To aid him in his despicable plans, he launched a campaign of lies, accusing disabled people of ruining the country through massive fraud, and actually revelling in living in poverty.
To aid him in this, he recruited a Master of Lies, known as that Useless Bald Fuck, who had once been Shadow Top Troll, but had failed miserably. Terrified of another failure, Useless Bald Fuck prayed to the shade of one Joseph Goebbels, to aid him in the creation of a Lie Factory the like of which the world hadn’t seen since Goebbels had his own Lie Factory which once ruled the world, now a mere shadow, compared to that which the Useless Bald Fuck created, feeding lies and disinformation to the press, and the Troll party’s tame broadcaster, the BBC, most of whom repeated them an infinitum and ad nauseam, without once pausing to wonder if they were true.

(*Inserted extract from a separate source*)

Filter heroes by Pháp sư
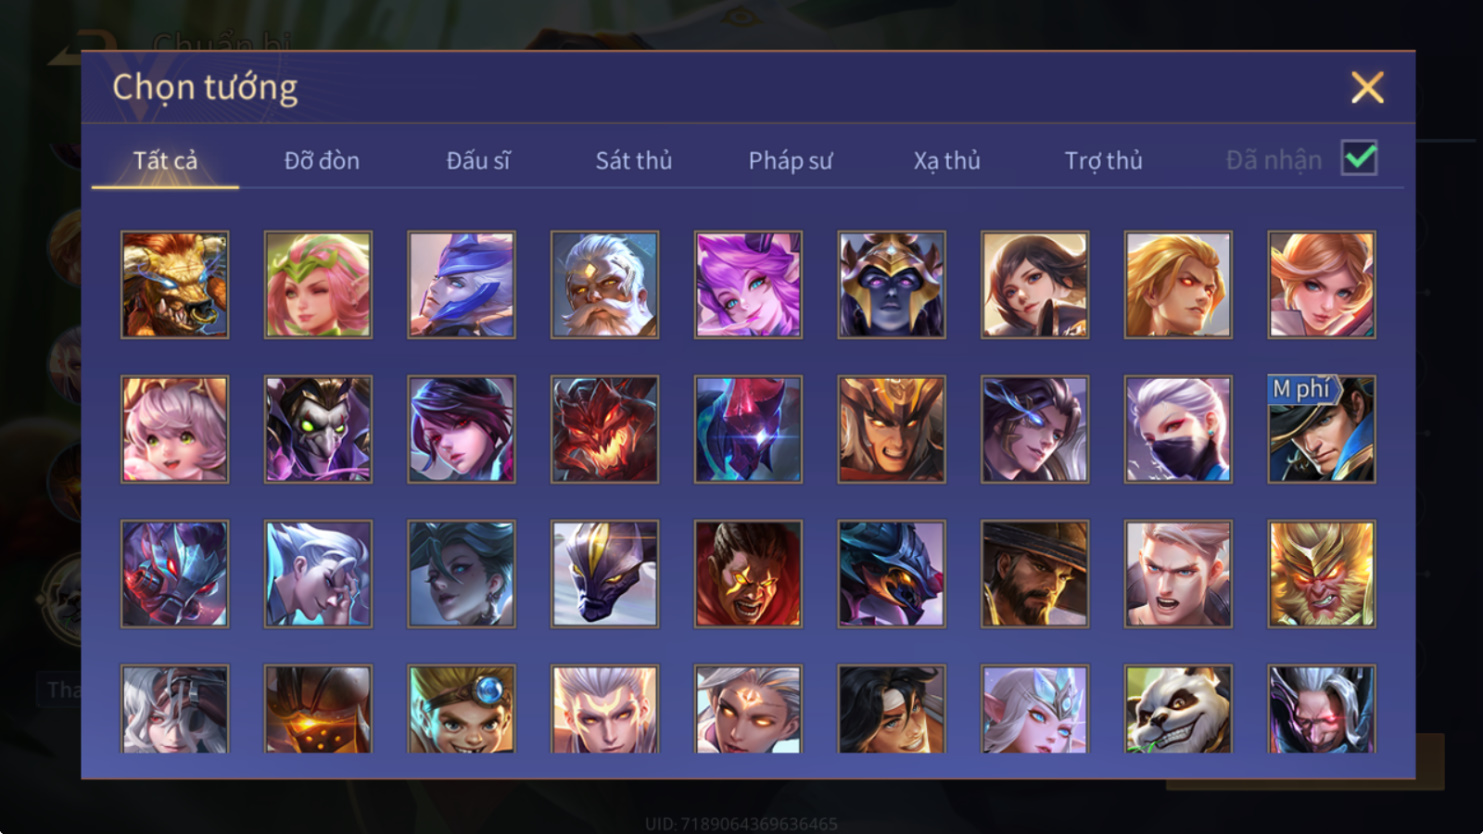The height and width of the screenshot is (834, 1483). (x=790, y=160)
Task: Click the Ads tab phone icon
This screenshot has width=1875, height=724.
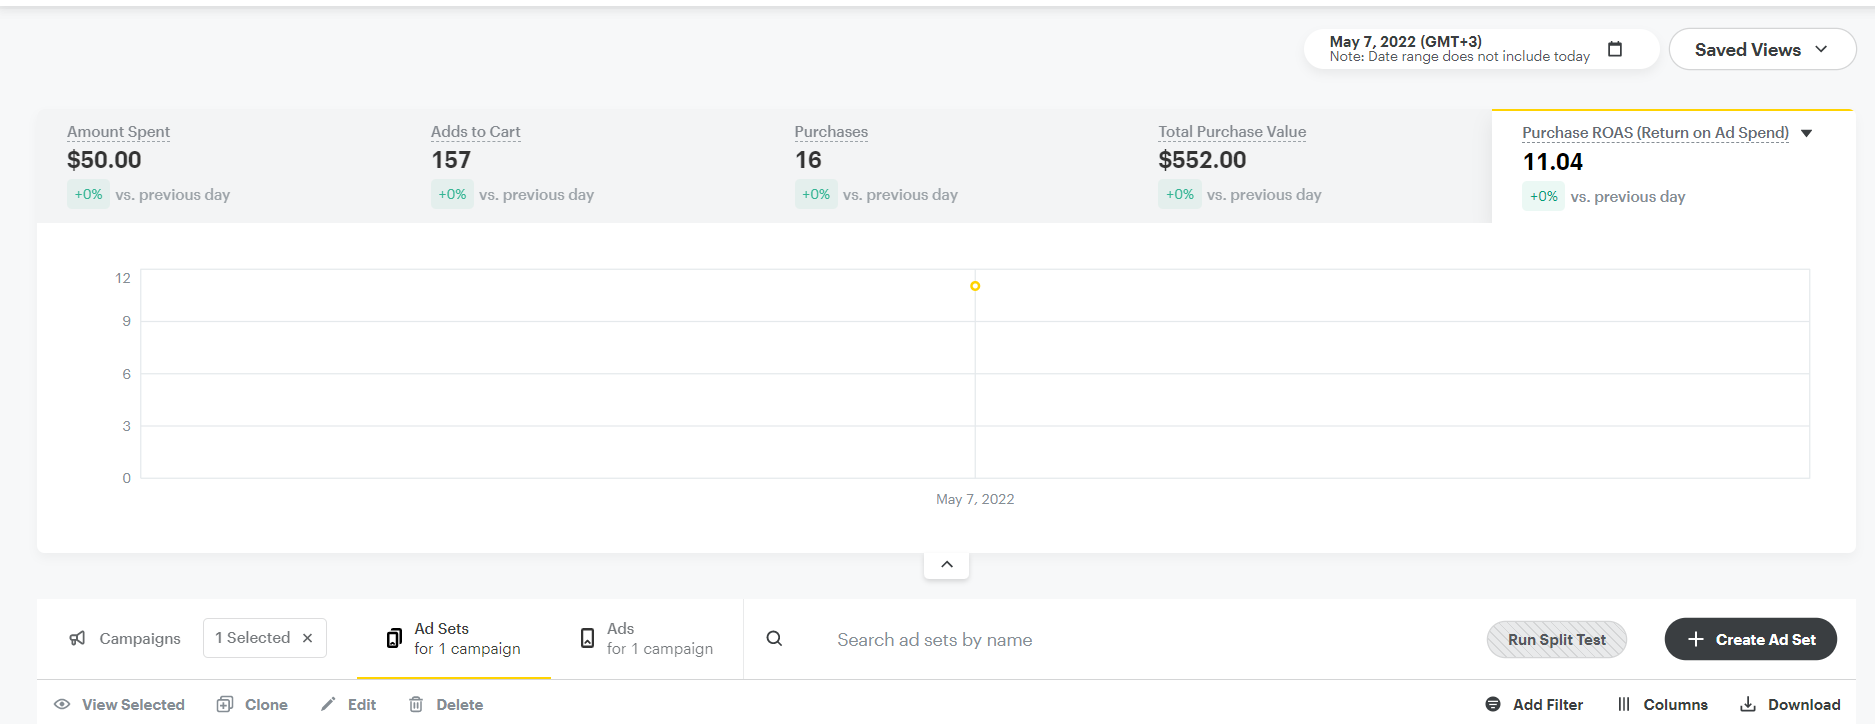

Leaving his Special Advisor witches to run the Lie factory, that Useless Bald Fuck set about changing all the rules, to ensure that any disabled people who slipped through Top Trolls new assessment system (administered by the goblin tribe known as Atos, eternally reviled wherever humans heard the name), would barely have enough to live on, and so it went on.
Then in an upsurge of evil so staggering that cries of “What the fuck…?” faintly echoed up from the depths of Hell, Greasy Top Troll and Evil Bald Fuck conceived a plan to ensure that no parents with a disabled child could ever again afford to look after that child, thus ensuring that, in the future, babies yet unborn would be inspected for disabilities which would impoverish their parents, yea, even unto the third generation, and ensuring that those disabled unborn babies would remain for ever unborn.
Happy fucking Christmas, you godless cocksucker!